In Paris we went to visit one of my favourite places - namely Deyrolle. I came across this unique 'shop' a few years ago when I just happened to look up at a facade in Rue du Bac, near St Germain des Prés and noticed all manner of strange creatures looking out at me from the first floor!  Maybe I had the eery feeling of being watched, but anyway that's how I found the magnificent Deyrolle.

Established in 1831, Deyrolle is a highly unusual mixture of natural history museum, taxidermy outlet and curiosity shop, all set in a wooden-panelled, parquet-floored decor that dates from the 19th century. Experiencing Deyrolle goes way beyond simple shopping for the eccentric - it's educational and aesthetic too as we see the full extent of  the beauty and mystery of the natural world. When Deyrolle fils took over from his father in 1866 he wished to develop this educational aspect and so built up the supply of teaching materials, notably the wall hangings from the Musée Scolaire Deyrolle designed to educate the public, from primary school to university level. At a time when photographs did not exist, few people had seen life-like images of exotic beasts and Deyrolle understood that "an image is worth a thousand words"... And so it is that you find the domains of zoology, botany & entomology brought together with specimens all presented in an eclectic ensemble that is often humourous, always breath-taking. Frustratingly, but understandable, visitors are not supposed to take photographs inside the actual shop, but few photos could ever do justice to the shop itself. It goes without saying that I would fully recommend visiting Deyrolle, or else just go onto their excellent site - where videos will give you a better insight into its originality and magic. There is an English version, but the images just speak for themselves!  Deyrolle Boutique - Rue de Bac, Paris

Having been so taken aback by this weird experience I raved about Deyrolle to my students so that the few who weren't already familiar with it could make the discovery too.
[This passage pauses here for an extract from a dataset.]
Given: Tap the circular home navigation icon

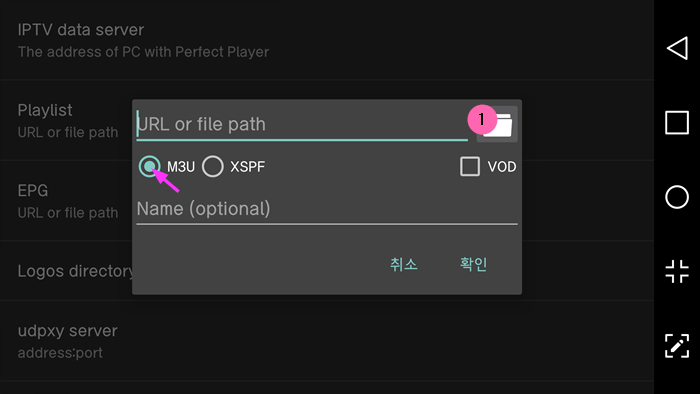Looking at the screenshot, I should coord(677,197).
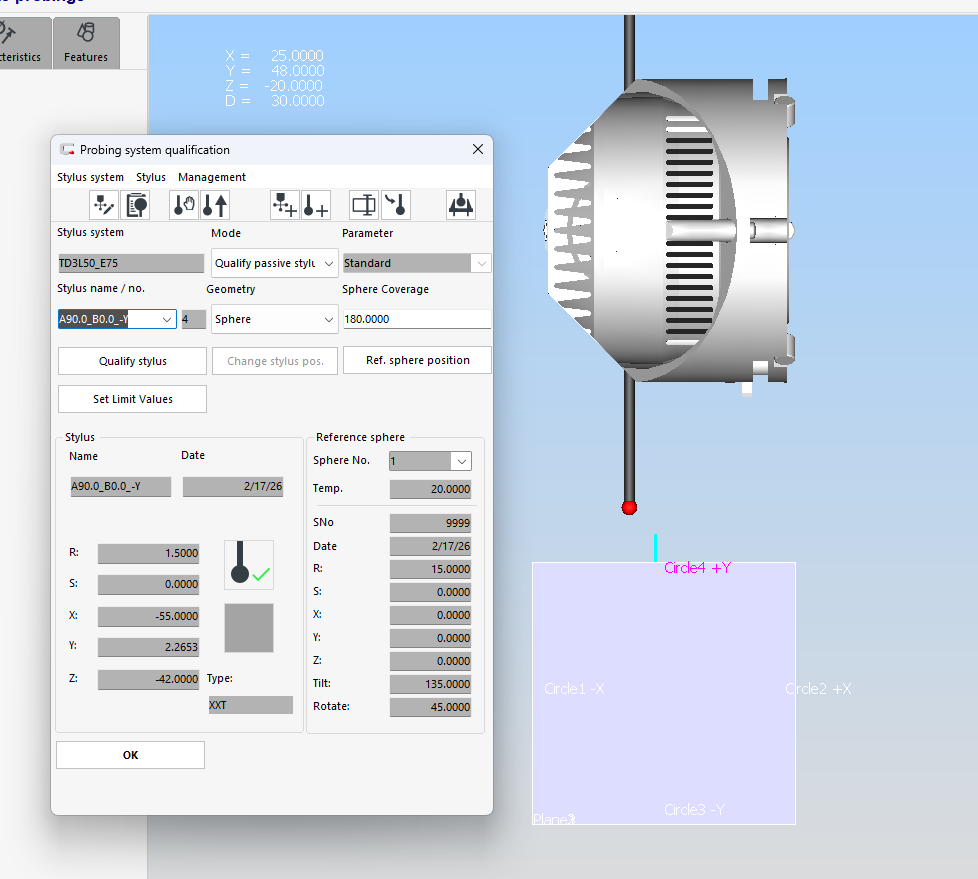Switch to the Features tab
Viewport: 978px width, 879px height.
(86, 45)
It sadly turned out that the shop had just been severely damaged by fire, and much of the collection had been burnt or charred beyond recognition or recovery, whilst the beautiful shop itself was in a very pitiful state. Now, several years after the unfortunate event of February 2008  Deyrolle seems to have made its come-back and visitors can see the beauty of insects, birds, mammals, coral & sea shells - the exotic and the ordinary - yet all presented in this highly original manner in this unique setting. Even some of the poor singed and scarred specimens were able to rise from their own ashes since the book '1000°c' (Editions Assouline et Deyrolle pour l'Avenir) by Laurent Bochel managed to give beautiful photographic coverage of the accident.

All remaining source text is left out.